Action on the so-called "millennium bug" seems to be heating up, with Azimuth Consulting launching, in consultation with the University of Auckland and the Gartner Group, a Year 2000 think-tank.
The think-tank is an invitation-only programme for senior IT executives and management and the first meeting was hosted by Dr Jim Sheffield of the university's decision support centre. It included representatives from the banking, energy, telecommunications, health and government sectors.
The group has decided the main issue to be addressed is one of corporate risk management. Bruce Hall, US-based Year 2000 research director for the Gartner Group, said by teleconference that insurers in the US have decided that the risks involved in Year 2000 system failures are now well known and that any such failures would not be treated as an "act of God" for insurance purposes. The Insurance Council of New Zealand is adopting a similar approach. (See Insurers shun)

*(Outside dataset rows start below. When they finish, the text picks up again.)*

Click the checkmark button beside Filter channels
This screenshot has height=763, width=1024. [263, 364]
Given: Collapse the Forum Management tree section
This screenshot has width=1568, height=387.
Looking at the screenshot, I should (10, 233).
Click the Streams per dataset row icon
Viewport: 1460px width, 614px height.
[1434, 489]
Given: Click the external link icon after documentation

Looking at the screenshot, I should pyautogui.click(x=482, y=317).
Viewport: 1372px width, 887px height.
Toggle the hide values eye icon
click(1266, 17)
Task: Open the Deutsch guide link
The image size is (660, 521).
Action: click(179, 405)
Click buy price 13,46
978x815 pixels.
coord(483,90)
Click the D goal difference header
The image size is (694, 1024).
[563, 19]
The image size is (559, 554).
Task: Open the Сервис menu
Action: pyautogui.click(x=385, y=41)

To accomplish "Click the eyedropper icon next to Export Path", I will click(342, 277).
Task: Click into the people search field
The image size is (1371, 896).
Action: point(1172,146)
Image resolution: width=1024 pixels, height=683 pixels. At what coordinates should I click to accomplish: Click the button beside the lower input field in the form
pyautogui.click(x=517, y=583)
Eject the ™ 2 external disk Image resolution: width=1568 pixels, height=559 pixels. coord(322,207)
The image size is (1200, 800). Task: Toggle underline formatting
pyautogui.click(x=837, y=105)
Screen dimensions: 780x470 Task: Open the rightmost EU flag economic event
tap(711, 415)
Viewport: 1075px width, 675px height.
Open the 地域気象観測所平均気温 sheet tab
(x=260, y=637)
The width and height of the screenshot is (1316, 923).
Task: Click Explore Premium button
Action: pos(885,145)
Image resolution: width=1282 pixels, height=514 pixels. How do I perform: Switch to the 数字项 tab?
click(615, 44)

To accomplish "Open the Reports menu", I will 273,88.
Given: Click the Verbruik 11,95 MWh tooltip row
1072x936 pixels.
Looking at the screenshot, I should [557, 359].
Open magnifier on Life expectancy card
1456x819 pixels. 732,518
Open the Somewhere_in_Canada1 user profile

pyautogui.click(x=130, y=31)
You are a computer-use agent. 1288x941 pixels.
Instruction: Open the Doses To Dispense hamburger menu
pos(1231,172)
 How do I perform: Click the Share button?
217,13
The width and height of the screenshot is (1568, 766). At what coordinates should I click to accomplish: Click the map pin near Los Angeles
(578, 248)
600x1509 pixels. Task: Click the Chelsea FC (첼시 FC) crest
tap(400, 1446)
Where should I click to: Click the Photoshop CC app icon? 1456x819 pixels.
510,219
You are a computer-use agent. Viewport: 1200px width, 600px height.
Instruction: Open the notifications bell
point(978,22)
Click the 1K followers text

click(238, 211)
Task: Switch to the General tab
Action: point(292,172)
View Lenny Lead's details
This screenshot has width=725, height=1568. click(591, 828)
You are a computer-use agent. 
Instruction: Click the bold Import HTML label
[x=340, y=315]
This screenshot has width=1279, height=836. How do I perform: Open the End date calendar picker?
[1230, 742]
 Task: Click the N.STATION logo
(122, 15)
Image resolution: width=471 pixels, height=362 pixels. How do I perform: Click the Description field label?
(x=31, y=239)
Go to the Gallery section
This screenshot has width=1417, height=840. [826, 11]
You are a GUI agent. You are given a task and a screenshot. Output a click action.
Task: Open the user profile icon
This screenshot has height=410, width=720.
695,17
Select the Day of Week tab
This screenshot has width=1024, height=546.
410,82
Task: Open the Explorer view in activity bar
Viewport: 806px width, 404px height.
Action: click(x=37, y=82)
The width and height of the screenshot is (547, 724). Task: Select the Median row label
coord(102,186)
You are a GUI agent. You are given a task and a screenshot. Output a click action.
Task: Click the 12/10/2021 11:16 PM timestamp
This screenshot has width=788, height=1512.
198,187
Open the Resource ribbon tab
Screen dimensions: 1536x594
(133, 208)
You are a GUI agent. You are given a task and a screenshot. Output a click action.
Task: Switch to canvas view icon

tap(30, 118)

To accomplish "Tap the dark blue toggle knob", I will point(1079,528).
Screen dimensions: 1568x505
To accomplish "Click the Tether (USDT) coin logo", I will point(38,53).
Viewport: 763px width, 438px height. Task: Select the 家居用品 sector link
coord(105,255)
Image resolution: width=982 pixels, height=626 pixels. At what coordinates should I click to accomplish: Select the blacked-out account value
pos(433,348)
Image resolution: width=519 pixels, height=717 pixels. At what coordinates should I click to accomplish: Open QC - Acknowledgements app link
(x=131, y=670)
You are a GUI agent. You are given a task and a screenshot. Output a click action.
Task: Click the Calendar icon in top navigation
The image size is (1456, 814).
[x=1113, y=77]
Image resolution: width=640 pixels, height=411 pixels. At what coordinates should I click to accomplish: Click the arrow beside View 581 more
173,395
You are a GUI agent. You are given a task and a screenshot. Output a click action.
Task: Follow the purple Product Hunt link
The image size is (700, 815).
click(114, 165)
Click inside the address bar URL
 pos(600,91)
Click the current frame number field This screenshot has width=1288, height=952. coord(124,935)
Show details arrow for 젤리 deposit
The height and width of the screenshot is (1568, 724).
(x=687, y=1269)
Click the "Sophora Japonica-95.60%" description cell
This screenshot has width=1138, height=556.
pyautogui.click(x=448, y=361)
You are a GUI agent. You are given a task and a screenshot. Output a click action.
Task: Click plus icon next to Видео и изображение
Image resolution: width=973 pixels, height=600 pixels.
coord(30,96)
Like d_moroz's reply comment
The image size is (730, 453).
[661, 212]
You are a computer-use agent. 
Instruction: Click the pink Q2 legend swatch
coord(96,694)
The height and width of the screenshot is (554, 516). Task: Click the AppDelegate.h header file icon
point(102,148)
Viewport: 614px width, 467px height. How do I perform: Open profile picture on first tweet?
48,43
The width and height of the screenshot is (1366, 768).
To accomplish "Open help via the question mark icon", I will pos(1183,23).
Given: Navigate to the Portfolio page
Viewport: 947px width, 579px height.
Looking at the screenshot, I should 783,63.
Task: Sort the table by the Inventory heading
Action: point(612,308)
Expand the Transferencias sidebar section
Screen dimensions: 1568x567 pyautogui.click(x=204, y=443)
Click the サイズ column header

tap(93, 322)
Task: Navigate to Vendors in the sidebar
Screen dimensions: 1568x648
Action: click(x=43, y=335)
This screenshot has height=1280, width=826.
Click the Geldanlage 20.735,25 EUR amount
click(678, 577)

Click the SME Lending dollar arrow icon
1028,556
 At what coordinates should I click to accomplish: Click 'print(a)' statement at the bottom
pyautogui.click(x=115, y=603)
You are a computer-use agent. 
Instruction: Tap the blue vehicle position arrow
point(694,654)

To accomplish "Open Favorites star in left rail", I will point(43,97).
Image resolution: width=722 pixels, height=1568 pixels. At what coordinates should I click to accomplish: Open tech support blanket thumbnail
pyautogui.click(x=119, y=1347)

He also said that because it was a question of risk management, and not just a technical problem, chief exective-level involvement in planning is vital.
John Good, a senior consultant at Azimuth, says more meetings and workshops will follow and he hopes a network will result between the participants in the think-tank and other groups. He says the meeting indicated New Zealand was in tune with global perspectives on the issue, in that the effect of the year 2000 on business infrastructures could well be more important than the particular year 2000 problems an organisation might face.
He says the university sees itself as a neutral research facility within the group and that Azimuth will be playing an enabling role.